Hi there,
I'm using the edge ngram tokenizer to support search autocomplete. Unlike other tokenizers, the edge_ngram tokenizer is relatively limited in terms of its configurability. Take for a example the string "AT&T". Even with "symbols" included in an edge ngram tokenizer's token_chars field, that string would be tokenized as follows:
 {
  "tokens": [
    {
      "token": "a",
      "start_offset": 0,
      "end_offset": 1,
      "type": "word",
      "position": 0
    },
    {
      "token": "at",
      "start_offset": 0,
      "end_offset": 2,
      "type": "word",
      "position": 1
    },
    {
      "token": "t",
      "start_offset": 3,
      "end_offset": 4,
      "type": "word",
      "position": 2
    }
  ]
}
Tokenizing the ampersand away results in 3 very high frequency n-grams (2 unigrams, 1 bigram).
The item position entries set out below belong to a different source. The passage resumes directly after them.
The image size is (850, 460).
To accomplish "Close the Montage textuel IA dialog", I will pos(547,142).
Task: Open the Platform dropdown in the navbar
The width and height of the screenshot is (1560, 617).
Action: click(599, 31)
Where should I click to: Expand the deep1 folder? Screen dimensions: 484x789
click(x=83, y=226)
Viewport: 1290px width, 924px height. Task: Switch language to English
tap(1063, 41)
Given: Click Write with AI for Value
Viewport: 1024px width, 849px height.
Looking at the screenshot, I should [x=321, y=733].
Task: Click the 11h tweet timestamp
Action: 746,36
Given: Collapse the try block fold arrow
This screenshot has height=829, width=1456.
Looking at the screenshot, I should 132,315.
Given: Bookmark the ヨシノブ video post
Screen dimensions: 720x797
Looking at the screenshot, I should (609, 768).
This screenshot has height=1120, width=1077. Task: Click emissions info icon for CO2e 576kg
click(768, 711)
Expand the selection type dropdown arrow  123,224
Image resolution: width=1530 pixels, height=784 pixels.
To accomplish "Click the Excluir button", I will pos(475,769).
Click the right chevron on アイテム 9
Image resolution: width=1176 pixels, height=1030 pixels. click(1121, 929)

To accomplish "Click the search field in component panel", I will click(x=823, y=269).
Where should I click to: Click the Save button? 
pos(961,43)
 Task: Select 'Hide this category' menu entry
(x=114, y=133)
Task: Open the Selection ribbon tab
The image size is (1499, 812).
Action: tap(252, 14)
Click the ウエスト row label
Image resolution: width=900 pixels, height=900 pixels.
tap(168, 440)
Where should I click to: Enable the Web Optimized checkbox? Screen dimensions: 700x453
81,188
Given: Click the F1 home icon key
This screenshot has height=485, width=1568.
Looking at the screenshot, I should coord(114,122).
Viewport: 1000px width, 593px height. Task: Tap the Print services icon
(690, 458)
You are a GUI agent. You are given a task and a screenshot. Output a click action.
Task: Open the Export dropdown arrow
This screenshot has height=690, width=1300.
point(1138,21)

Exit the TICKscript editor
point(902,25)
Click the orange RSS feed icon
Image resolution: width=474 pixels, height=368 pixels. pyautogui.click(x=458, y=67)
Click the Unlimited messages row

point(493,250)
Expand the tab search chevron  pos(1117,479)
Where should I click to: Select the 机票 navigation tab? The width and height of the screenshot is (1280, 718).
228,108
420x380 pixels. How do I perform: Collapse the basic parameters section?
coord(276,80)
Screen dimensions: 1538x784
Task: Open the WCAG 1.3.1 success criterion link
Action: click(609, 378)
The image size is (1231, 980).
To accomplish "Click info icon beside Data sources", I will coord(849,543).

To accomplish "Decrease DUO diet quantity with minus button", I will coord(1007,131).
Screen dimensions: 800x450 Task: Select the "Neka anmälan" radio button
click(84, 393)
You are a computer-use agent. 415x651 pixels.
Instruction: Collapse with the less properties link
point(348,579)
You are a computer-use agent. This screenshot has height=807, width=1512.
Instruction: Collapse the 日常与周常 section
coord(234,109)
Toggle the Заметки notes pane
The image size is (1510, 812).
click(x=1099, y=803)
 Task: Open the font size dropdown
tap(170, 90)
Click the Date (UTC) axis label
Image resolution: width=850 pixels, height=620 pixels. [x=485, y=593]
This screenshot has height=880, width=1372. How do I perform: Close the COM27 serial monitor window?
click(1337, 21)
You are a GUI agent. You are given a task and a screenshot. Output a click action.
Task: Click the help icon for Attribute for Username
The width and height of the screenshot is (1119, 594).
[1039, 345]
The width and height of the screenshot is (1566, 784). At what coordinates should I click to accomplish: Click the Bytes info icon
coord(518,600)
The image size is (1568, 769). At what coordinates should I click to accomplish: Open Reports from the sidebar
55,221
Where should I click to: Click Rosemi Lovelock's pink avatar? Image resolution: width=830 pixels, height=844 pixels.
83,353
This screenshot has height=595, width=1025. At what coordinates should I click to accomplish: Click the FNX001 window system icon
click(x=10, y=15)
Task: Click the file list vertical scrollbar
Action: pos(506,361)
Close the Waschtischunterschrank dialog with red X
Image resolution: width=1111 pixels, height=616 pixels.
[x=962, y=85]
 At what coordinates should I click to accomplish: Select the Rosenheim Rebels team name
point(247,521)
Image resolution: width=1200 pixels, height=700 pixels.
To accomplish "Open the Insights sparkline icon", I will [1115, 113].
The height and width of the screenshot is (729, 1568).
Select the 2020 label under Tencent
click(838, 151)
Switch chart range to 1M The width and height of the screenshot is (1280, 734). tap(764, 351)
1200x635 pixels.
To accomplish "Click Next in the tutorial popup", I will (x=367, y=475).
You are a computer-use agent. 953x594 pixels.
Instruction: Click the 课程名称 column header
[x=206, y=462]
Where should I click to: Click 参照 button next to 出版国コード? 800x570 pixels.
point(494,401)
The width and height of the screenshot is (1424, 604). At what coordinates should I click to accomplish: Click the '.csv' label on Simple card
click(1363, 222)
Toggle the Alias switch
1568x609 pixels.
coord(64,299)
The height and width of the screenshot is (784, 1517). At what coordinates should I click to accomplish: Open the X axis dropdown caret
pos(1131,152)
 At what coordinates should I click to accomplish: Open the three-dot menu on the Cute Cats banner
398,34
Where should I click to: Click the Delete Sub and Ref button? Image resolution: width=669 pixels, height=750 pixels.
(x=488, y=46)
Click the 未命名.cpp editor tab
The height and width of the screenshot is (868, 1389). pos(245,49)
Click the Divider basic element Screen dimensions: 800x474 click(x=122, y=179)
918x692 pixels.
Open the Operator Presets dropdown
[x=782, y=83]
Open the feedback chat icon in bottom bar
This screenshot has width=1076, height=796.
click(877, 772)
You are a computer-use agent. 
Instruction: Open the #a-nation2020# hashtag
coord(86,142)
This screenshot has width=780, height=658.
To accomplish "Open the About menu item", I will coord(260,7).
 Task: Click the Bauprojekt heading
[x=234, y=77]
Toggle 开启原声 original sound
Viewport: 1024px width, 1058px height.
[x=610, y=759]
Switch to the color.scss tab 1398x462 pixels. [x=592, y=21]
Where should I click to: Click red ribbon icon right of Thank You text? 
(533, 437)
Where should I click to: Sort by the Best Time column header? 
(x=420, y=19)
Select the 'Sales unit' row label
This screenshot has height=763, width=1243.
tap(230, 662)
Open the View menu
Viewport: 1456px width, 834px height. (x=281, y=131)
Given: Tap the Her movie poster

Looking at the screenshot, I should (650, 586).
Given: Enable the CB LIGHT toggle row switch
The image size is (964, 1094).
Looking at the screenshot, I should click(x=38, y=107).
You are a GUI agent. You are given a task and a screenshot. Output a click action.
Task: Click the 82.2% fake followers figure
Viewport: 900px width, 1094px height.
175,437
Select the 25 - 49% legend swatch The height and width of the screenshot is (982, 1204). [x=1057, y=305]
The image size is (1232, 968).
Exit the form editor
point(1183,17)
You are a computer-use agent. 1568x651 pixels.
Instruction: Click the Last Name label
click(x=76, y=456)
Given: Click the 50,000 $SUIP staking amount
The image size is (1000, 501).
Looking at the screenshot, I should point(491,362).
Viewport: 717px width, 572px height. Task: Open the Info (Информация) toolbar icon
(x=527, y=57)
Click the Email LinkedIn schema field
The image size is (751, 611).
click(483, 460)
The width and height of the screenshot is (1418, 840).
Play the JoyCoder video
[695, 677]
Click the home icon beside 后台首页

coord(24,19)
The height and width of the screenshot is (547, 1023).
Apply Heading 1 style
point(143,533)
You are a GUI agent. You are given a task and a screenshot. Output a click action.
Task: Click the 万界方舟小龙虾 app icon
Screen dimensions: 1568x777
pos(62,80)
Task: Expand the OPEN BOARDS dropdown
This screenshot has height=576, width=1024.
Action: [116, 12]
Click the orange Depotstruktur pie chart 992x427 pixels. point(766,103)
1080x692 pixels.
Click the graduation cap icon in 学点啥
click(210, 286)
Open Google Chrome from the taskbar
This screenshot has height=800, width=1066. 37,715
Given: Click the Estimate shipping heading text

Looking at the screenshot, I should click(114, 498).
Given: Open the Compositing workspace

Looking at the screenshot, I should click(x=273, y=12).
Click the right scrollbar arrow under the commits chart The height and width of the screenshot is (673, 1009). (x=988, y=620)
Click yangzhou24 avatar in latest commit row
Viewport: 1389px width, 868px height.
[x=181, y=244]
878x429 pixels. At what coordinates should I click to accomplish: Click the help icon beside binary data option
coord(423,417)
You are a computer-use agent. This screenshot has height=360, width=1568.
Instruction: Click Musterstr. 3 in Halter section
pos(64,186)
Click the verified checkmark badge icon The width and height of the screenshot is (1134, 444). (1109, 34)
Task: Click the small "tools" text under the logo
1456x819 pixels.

The problem with this then is that any search for this string is likely to return a lot of false positives. It seems to me that there should be a token whitelist filter that allows you to preserve select terms/phrases (ie. exceptions to tokenization). I've noticed that there is a filter that will prevent stemming -- the keyword marker token filter -- but I've found no equivalent for allowing exceptions to tokenization rules.
Any tips would be greatly appreciated, thanks!